◆ EXERCISE
Write out the passage on the Gilford Beach toplessness case word for word, from "Brebury said laws" up to and including "they wanted attention.".

◆ EXTRACT
○ ○ ○ ○

He made the argument that if that state, as interpreted by the defense, means to treat men and women differently, then it would also be discriminatory to prevent people from surreptitiously looking, recording or photographing the private body parts of a person, including the genitalia, buttocks, or female breasts, or a person’s body underneath that person’s clothing, which is the case with at least one section of the state criminal code.
Brebury said laws and rules are put in place when the state sees a need for them. He cited a 2001 decision from the New Jersey Supreme Court that upheld a charge against a woman who appeared topless and whose case was argued under the same First and Fourteenth Amendment rights.
While prosecution witnesses testified as to what they saw, they also made their opinions known that toplessness at the beach is unacceptable at Gilford Beach – a private beach open only to residents and their guests – which is what two of the witnesses said is what makes Gilford a good place to live.
Prosecution witness Melanie D’Agata said she was at the beach with her 9-year-old daughter when she noticed “a commotion in a nearby family.” She said she saw a few women in two groups who were topless and called the police. D’Agata said some of the woman in the water were acting like they wanted attention.

○ ○ ○ ○

◆ MATERIAL SHOWN
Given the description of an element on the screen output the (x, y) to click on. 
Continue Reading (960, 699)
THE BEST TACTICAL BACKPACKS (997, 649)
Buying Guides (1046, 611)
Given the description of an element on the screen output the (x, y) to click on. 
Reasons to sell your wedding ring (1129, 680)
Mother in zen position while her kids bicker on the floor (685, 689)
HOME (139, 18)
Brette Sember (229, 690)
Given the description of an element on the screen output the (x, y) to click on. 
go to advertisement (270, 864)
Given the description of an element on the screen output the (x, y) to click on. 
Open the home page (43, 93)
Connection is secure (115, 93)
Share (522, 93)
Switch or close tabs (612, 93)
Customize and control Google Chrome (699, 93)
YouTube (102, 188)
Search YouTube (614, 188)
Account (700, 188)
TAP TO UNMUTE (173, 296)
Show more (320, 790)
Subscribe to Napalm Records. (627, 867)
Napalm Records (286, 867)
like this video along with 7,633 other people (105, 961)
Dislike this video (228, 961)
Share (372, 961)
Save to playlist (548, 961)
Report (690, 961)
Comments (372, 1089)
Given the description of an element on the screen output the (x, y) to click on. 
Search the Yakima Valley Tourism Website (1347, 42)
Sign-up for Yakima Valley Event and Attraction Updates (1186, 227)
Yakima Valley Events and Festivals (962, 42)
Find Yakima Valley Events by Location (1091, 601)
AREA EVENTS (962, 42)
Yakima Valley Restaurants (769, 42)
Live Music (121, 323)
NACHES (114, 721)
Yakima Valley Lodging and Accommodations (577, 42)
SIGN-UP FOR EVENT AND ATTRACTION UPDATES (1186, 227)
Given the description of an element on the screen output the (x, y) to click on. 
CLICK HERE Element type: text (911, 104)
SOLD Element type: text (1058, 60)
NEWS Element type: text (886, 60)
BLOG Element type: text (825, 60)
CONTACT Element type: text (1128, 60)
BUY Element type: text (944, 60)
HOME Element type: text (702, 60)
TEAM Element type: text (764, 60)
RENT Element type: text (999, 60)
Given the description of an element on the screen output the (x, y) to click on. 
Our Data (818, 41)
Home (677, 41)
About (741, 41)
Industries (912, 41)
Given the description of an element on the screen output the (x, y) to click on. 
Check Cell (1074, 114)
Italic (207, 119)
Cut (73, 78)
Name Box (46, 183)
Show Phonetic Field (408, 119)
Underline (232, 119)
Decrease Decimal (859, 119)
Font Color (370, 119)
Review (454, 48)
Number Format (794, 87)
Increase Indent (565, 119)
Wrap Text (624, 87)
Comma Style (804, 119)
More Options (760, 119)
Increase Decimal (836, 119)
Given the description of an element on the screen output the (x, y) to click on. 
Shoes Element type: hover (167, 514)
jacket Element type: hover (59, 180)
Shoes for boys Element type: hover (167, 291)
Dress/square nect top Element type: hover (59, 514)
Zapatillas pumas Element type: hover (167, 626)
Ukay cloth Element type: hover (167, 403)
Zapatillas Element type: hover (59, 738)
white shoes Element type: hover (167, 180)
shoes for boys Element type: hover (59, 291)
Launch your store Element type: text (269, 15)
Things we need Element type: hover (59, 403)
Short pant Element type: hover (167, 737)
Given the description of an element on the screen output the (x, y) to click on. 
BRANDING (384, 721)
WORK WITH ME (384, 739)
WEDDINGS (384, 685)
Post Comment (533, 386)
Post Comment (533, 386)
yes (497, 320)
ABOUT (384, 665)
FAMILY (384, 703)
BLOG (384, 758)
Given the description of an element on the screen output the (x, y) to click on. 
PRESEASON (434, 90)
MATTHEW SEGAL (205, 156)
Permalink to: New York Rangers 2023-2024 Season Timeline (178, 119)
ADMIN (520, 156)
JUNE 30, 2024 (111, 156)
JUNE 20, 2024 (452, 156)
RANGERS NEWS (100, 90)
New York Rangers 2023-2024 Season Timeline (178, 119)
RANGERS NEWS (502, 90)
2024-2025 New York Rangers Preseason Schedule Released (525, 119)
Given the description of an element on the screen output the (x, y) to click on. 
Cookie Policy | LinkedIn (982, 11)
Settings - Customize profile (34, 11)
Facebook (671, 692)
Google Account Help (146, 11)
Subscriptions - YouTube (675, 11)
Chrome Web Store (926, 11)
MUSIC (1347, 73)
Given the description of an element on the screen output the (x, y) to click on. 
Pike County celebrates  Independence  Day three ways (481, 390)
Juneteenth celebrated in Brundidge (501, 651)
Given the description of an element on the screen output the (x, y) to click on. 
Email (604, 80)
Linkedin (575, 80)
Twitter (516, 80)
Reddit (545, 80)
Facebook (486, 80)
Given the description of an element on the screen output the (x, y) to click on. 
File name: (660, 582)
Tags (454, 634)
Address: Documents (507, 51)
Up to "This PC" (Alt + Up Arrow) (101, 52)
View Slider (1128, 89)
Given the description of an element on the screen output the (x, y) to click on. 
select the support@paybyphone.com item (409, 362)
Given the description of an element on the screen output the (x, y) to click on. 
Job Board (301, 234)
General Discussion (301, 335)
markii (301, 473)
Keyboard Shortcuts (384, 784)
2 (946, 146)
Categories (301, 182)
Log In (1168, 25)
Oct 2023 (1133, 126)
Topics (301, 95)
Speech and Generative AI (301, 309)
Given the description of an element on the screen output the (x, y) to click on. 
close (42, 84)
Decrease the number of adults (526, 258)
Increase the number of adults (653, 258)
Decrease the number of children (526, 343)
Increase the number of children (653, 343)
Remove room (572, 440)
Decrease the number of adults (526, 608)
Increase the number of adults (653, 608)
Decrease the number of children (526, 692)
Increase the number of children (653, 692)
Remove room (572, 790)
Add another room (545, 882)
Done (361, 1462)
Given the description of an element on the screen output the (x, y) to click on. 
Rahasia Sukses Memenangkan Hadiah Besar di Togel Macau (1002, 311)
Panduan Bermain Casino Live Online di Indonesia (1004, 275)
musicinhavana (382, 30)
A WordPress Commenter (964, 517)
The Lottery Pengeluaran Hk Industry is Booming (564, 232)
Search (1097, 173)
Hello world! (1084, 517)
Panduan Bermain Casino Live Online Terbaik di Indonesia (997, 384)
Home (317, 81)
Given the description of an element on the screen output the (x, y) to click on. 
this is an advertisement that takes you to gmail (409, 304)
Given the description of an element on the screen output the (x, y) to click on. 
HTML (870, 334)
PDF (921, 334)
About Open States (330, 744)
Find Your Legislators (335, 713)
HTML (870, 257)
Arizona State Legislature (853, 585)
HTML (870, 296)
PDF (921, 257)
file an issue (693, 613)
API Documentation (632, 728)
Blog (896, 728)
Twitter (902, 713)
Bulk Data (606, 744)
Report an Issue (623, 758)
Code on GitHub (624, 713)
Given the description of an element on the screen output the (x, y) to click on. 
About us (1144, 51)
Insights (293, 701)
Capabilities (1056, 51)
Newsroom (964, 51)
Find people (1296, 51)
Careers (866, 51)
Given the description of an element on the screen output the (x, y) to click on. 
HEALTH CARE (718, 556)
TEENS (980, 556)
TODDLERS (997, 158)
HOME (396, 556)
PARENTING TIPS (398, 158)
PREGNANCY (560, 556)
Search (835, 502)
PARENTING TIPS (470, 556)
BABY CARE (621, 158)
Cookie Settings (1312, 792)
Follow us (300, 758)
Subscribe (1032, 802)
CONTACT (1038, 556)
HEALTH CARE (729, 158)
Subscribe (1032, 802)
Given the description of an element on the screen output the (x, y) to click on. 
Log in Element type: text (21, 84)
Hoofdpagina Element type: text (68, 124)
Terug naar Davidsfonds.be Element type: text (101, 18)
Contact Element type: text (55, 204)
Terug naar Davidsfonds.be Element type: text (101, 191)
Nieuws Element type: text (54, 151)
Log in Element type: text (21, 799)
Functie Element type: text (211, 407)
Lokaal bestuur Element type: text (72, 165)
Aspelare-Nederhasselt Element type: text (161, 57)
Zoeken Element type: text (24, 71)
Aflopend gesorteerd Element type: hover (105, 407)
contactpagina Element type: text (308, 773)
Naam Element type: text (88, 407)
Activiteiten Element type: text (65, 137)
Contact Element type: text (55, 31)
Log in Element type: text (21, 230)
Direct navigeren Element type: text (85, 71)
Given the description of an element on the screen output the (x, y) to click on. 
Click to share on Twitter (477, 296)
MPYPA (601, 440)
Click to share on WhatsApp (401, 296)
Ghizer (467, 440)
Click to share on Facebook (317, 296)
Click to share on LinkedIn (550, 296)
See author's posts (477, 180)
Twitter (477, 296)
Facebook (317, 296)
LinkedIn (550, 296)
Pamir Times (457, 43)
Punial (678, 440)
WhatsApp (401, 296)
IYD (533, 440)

○ ○ ○ ○

◆ RESULT FOR THIS EXERCISE
Brebury said laws and rules are put in place when the state sees a need for them. He cited a 2001 decision from the New Jersey Supreme Court that upheld a charge against a woman who appeared topless and whose case was argued under the same First and Fourteenth Amendment rights.
While prosecution witnesses testified as to what they saw, they also made their opinions known that toplessness at the beach is unacceptable at Gilford Beach – a private beach open only to residents and their guests – which is what two of the witnesses said is what makes Gilford a good place to live.
Prosecution witness Melanie D’Agata said she was at the beach with her 9-year-old daughter when she noticed “a commotion in a nearby family.” She said she saw a few women in two groups who were topless and called the police. D’Agata said some of the woman in the water were acting like they wanted attention.